In early February, the National Football League (NFL) awarded both the University of San Diego (UCSD) and the University of Regina $1 million. Each university received $500,000 in a joint effort to study the effects of cannabis use among NFL players.
The universities’ studies focus on two target groups that could benefit from cannabis for pain management. Researchers are assessing current NFL players after on-field injuries and retired pros who suffer the long-lasting effects of physical trauma.
Taking stock of the players’ well-being
In an interview with Cheddar News, NFL Executive Vice President Jeff Miller claimed concussions among the league’s player population were down 25% over the last few years. He said the NFL is pursuing new technologies in player equipment and medical innovations for the sake of its players’ well-being.
“Pain relief, obviously, is another application of the cannabinoid research,” said Miller. “And we’ll look at all opportunities to make the game safer for the players.”
“When we learn more, we’ll come back and have an ongoing conversation with our players around that,” he added. “We’re looking to improve pain management and looking for opportunities for our players to have another alternative…”
What the studies can show
These independent studies will provide valuable information that may well outline the benefits of THC, CBD, and a combination of the two. For research purposes, athletes are vaporizing the substances after suffering game-related injuries.
Before the NFL settled on UCSD and Regina in the Summer of 2021, the NFL-NFLPA Joint Pain Management Committee (PMC) reviewed some 106 submissions.
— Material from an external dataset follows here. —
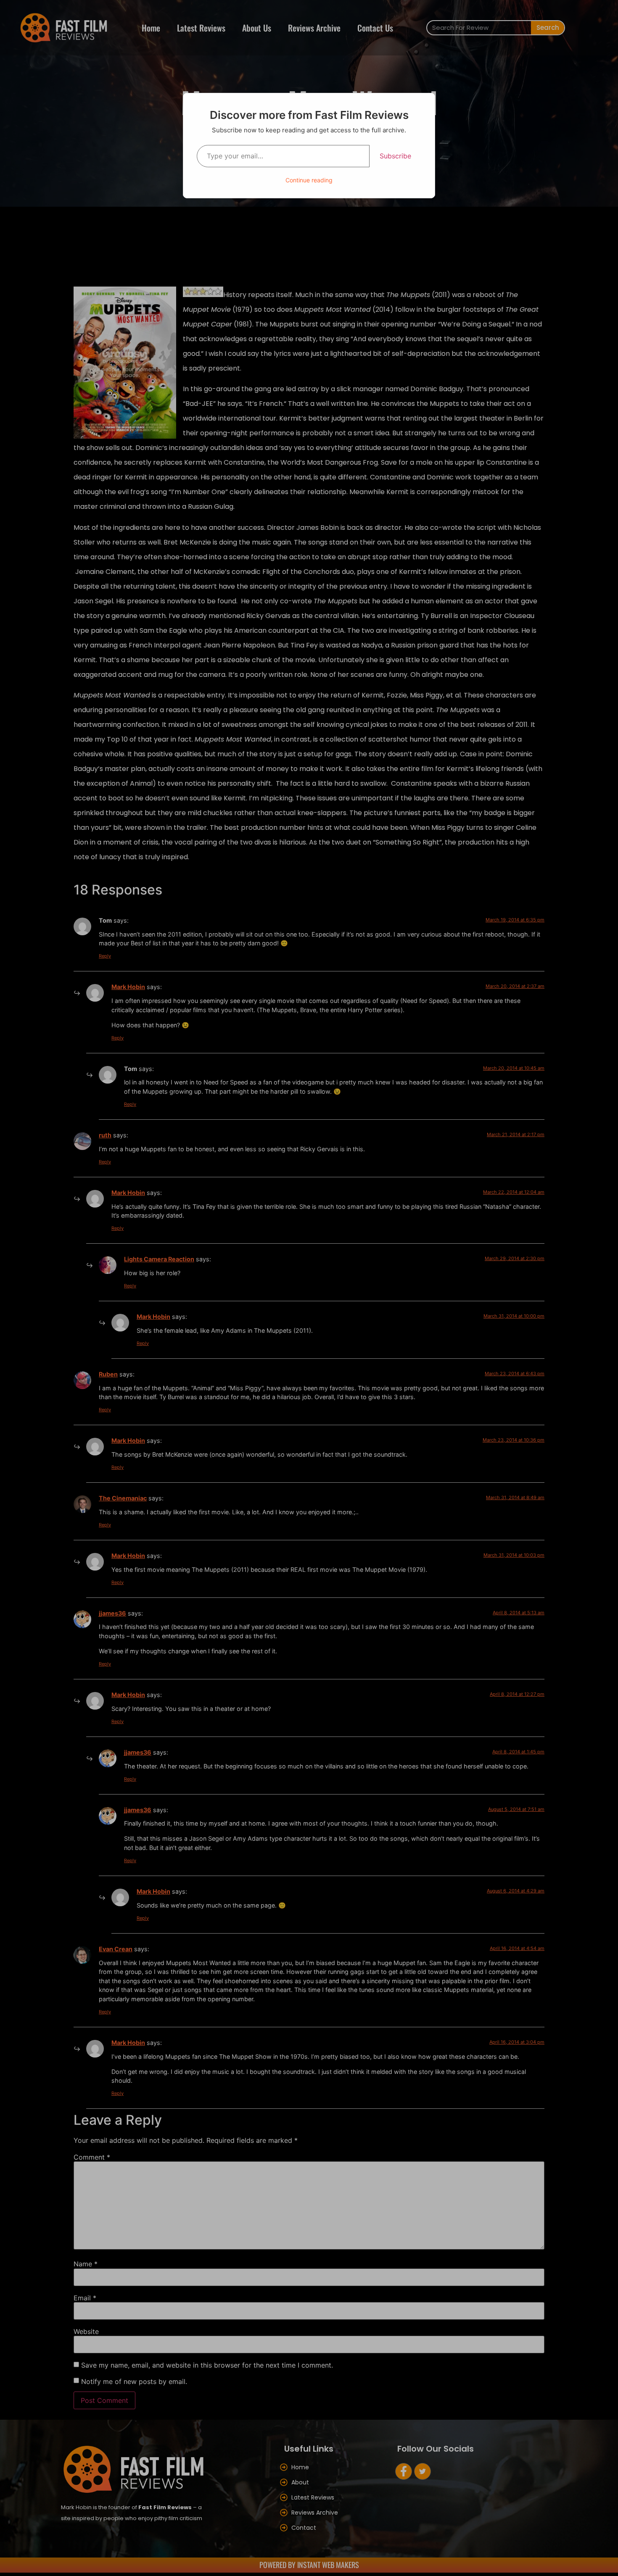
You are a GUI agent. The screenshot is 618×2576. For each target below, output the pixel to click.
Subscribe (395, 156)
Along with the National Institutes of Health (NIH), the NFL narrowed the research grant applicants’ proposals down to 10 finalists before selecting the approved colleges and awarding the combined $1 million.
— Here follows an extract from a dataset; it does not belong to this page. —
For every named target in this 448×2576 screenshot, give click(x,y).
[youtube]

“Our team is excited to receive this funding to conduct a systematic, ‘real-world, real-time’ study with professional athletes which should shed further light upon the many anecdotal reports that cannabis is helpful in reducing post-competition pain,” said Dr. Mark Wallace, director of the Center for Pain Medicine at UCSD Health.
UCSD will create a research team to test and monitor NFL athletes’ outcomes after vaporized inhalation of THC, CBD, and a mix of the two substances. There will also be a placebo group for comparison, based on a statement released to the NFL by the UCSD.
According to the UCSD’s Center for Medicinal Cannabis Research, findings from the study will provide the foundation of key data that will set the pace for future large-scale studies in sports-related injuries.
Working closely with the NFL, Dr. Patrick Neary, a physiologist and professor at the University of Regina, said the defining characteristic of his research is for the “prevention and treatment of concussions.” He and his colleagues at Regina are working to determine just how effective THC and CBD are in treating the symptoms associated with concussions.
“Our interdisciplinary research team believes that different cannabinoid formulations found in medical cannabis have the potential to benefit athletes suffering from the acute and long-term chronic effects of concussions,” Neary said.
“Our research will also work to show that cannabinoids can be used as an alternative to opioids for pain management. Ultimately, this study has the potential to change not only the lives of current and former NFL players but also the lives of anyone who may suffer from a concussion,” he added.
The long history of the NFL and cannabis
Before 2001, athletes who tested positive for cannabis consumption often dealt with catastrophic consequences from the NFL. Athletes were swiftly penalized, which shook the league’s players — some of whom were unceremoniously fired.
One such player was Ricky Williams, former running back for the Miami Dolphins. He tested positive for cannabinoids during mandatory drug screenings issued by the league.
During an appearance on HBO’s Real Time With Bill Maher, Williams recounted the events which lead to his quitting the NFL. He emphasized cannabis helped treat his physical trauma and anxiety.
Williams now owns a startup called Highsman, a clever twist on the Heisman Trophy associated with the highest accolade a player can receive in the sport. His company sells cannabis strains like ‘”Pregame,” a sativa, and “Postgame,” an indica, along with various merchandise and accessories.
Williams has carved out his own slice of what used to be a niche market to one that is booming throughout North America, thanks largely to the loosening of state regulations and the general acceptance of cannabis.
“As with the league’s broader approach to health and safety, we want to ensure that our players are receiving care that reflects the most up-to-date medical consensus,” said Dr. Allen Sills, NFL chief medical officer.
The NFL’s view of cannabis use among its players has softened since 2001, and while drug testing players continues, their consumption of THC and CBD is less likely to cause a stir within the league.
Pro athletes can now mitigate the pain associated with the raw physicality and trauma of playing football without being on the receiving end of punitive actions by the NFL.
While medical researchers at the UCSD and the University of Regina continue to study the effectiveness of cannabis products in treating common sport-related injuries, the implications for the study of concussions, in general, are massive and will benefit individuals outside the world of sports.
“While the burden of proof is high for NFL players who want to understand the impact of any medical decision on their performance,” said Sills, “we are grateful that we have the opportunity to fund these scientifically-sound studies on the use of cannabinoids that may lead to the discovery of data-based evidence that could impact the pain management of our players.”